Tuesday, December 22, 2015

Discussing the Second Amendment

When you discuss the Second Amendment with your students, you'll certainly read and discuss District of Columbia v. Heller, the Supreme Court's 2008 decision that granted individuals the right to possess a firearm.  You can read a summary of Heller's facts and decision here and the majority and two dissenting opinions here.  This graphic sets out how the Court voted.

And here's a rare interview of Justice Antonin Scalia from 2012 where he discusses his philosophy of constitutional interpretation ("textualism" and "originalism") and how they inform his position on gun control.  (The gun control discussion starts at 3:41).

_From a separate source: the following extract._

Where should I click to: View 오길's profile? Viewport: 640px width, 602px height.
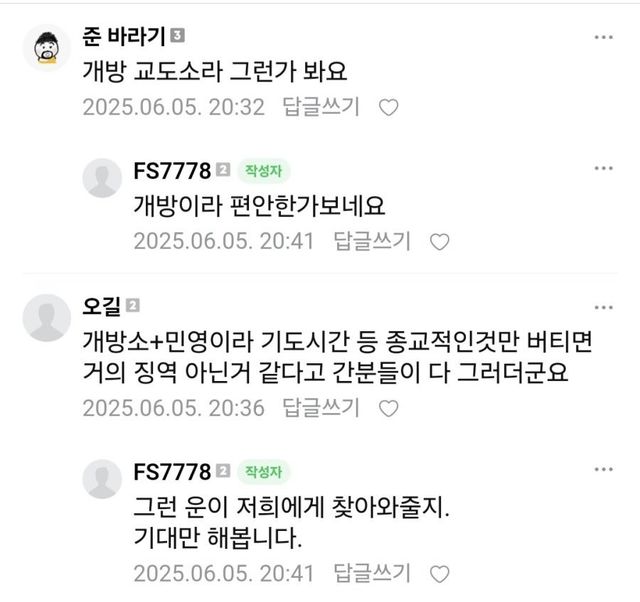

Heller certainly did not end the debate between Second Amendment and gun-control advocates, and there are any number of good current-event examples to bring that point home.  One example just happened today in Virginia, which announced a change in its policy regarding concealed weapons permits issued by other states.  Previously, Virginia had entered into "reciprocity agreements" with 30 states that allowed anyone with a valid handgun permit from those states to carry firearms in Virginia.

Today, though, it announced that it was revoking 25 of those agreements effective February 1, 2016.  As a result, it will soon be illegal for anyone holding a carry permit from any of those 25 states to carry a concealed handgun in Virginia.

Virginia's decision was hailed by gun control supporters as a "significant step forward in protecting public safety in Virginia."  Opponents, however, called the decision "one of the most galling and senseless gun grabbing moves that Democrats have perpetrated during their ongoing failed campaign against the Second Amendment."

Great fodder for a class debate, right?